Reacting to ENDED_LOST status

book

Article ID: 225226

calendar_today

Updated On:

Products

CA Automic Workload Automation - Automation Engine

Issue/Introduction

ENDED_LOST is a status that can come up on tasks when the Automation Engine does not know that the Agent is going to go down while the agent is still in the middle of running OS jobs.  There can be a number of reasons for this such as network issues, server outages, and more.  

This article will show a couple of ways these can be reacted to.  

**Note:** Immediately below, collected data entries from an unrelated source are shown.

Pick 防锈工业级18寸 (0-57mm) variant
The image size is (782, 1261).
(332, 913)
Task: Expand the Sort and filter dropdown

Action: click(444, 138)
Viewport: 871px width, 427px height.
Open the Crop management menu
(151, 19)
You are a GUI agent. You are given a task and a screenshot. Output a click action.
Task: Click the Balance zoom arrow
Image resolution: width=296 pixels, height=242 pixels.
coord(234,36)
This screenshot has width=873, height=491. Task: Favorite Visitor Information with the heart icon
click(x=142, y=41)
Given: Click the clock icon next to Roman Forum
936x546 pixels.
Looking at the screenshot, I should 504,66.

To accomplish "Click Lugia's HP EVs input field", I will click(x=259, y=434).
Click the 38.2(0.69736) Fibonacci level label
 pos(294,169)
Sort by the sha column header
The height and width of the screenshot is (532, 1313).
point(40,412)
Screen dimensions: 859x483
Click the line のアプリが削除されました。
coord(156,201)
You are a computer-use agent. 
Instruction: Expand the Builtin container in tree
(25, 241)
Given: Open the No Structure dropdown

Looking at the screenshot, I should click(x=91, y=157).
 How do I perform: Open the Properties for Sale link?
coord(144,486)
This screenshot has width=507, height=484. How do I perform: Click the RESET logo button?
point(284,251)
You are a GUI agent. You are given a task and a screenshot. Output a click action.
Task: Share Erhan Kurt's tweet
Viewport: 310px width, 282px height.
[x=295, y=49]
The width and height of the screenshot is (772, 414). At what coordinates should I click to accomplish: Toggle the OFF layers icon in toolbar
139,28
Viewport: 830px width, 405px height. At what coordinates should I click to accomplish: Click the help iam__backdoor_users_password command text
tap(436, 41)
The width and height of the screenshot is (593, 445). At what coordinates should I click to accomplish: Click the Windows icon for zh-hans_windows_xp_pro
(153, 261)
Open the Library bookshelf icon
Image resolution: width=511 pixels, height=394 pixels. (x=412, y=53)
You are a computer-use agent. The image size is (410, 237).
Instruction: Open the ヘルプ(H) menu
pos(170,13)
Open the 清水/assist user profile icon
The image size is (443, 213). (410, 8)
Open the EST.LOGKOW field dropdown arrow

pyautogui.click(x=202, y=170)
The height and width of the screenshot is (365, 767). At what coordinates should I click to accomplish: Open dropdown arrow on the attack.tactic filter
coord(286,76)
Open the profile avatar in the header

These are not by any means the definitive methods; if help is required to put these in place, please reach out to your account team or take a look at https://expert.broadcom.com/ to find someone who can help implement a solution.  Another recommendation is to reach out to the Broadcom community to see how other customers implement monitoring and workarounds for these situations.

Environment

Release : 12.3

Component :

Resolution

The behavior for a job to go to ENDED_LOST - ended undefined if an agent stops unexpectedly without the automation engine noticing is as designed.  If a job in a workflow when this happens, it could cause downstream issues on the JOBP.  The reactions of the following jobs depend on how their Dependencies are set up.  If there is nothing in the second task's dependencies on the first task, the second task will run no matter what:

Usually there is something like ENDED_OK or ANY_OK or something that doesn't include ENDED_UNDEFINED:

Here is one way to respond to this situation in case it is known that a specific task's agent might end lost and the job end lost; this can be added on a case by case basis and requires some understanding of Post Conditions.  There's not an easy way to add this to all workflows.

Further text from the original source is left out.